28 July 2014


I've been thinking about the word "easy" lately.  It seems to be applied to everything; sometimes in a way that appears dismissive of the time and effort that someone put in to something, and sometimes to try to make an activity seem like it might be more fun.

I also tend to apply it to my own accomplishments or things that I've made, often in an effort to be modest.  The thing is, though, most things that I consider to be worthwhile aren't easy.  They take time and effort and dedication and creativity.

Take cooking, for example.  I cook for a lot of reasons: to eat healthily, to enjoy new flavours, to gain new experiences, to connect with my culture as well as other cultures, and so on.  Whether I'm making a tomato sauce that takes 10 minutes or food for a party of 40, cooking is not easy.  It needs my full attention, no matter what it is.  

The aim is always to be proud of what I've made and served.  That's why it can be quite disappointing or disheartening when someone says something about how easy something is to make.  For the time it took for me to make the dish, I was thinking of nothing but the end product, and all the steps it took to get from start to finish - the right way to chop, how often to stir, when to taste, how to season.
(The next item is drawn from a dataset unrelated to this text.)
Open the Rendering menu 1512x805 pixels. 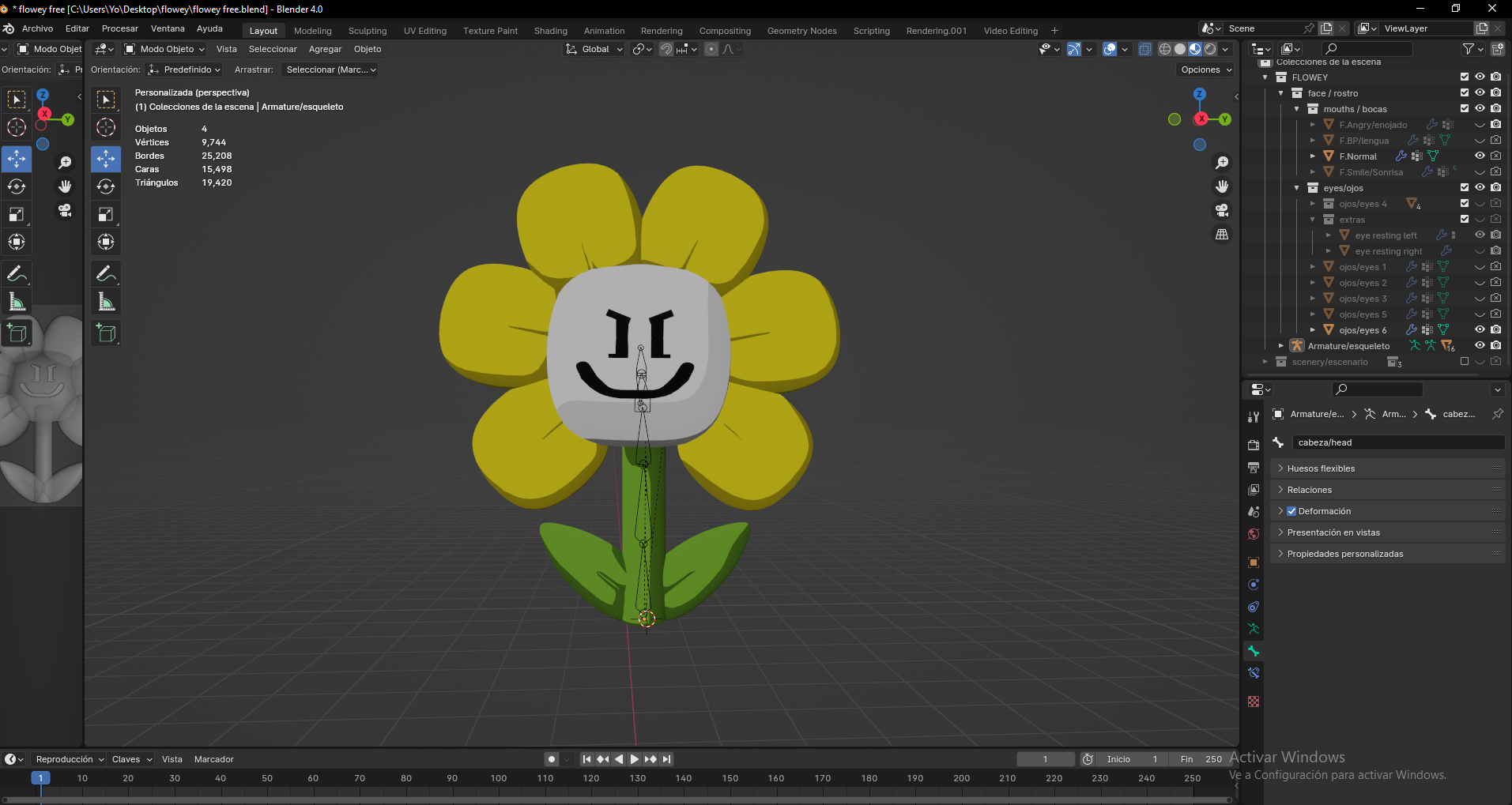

We all do this in our everyday lives, at home, at work, with our friends and our families - just because something doesn't seem challenging or interesting to others, we downplay it and our own abilities.  I plan to stop myself from measuring things in terms of easy from here on out.  Or, instead of describing something as easy, maybe I'll go with "not too complicated" or say that it "comes together quickly".  No more dismissing accomplishments.   

Not-Too-Complicated Tomato Sauce
(for pasta and pizza and anything else you'd like it for)

1 clove of minced garlic 
2 tablespoons olive oil
1 tin of San Marzano tomatoes
1/2 teaspoon of sugar - keep aside in case you want more
1/2 teaspoon of sea or kosher salt - keep aside in case you want more
3 torn up fresh basil leaves

Heat a heavy-bottomed pot on the stove at medium-high heat.  Add olive oil - swirl to coat.  Add garlic and cook till it no longer smells raw - about 1.5 to 2 minutes (don't let the garlic turn brown - golden is okay, but brown is not).  Add tin of tomatoes, sugar and salt.  Bring to boil, then turn heat down to simmer, stirring occasionally.  Simmer only 10 minutes, then remove from heat.  Add torn up basil leaves.  Stir.  Taste to see if sugar and salt are correct, according to your preferences.  

Sauce can even be made into a soup if you puree it and add a little bit of water or stock.  Great with a baguette rubbed with garlic, drizzled with olive oil, then grilled, or even a fontina grilled cheese sandwich.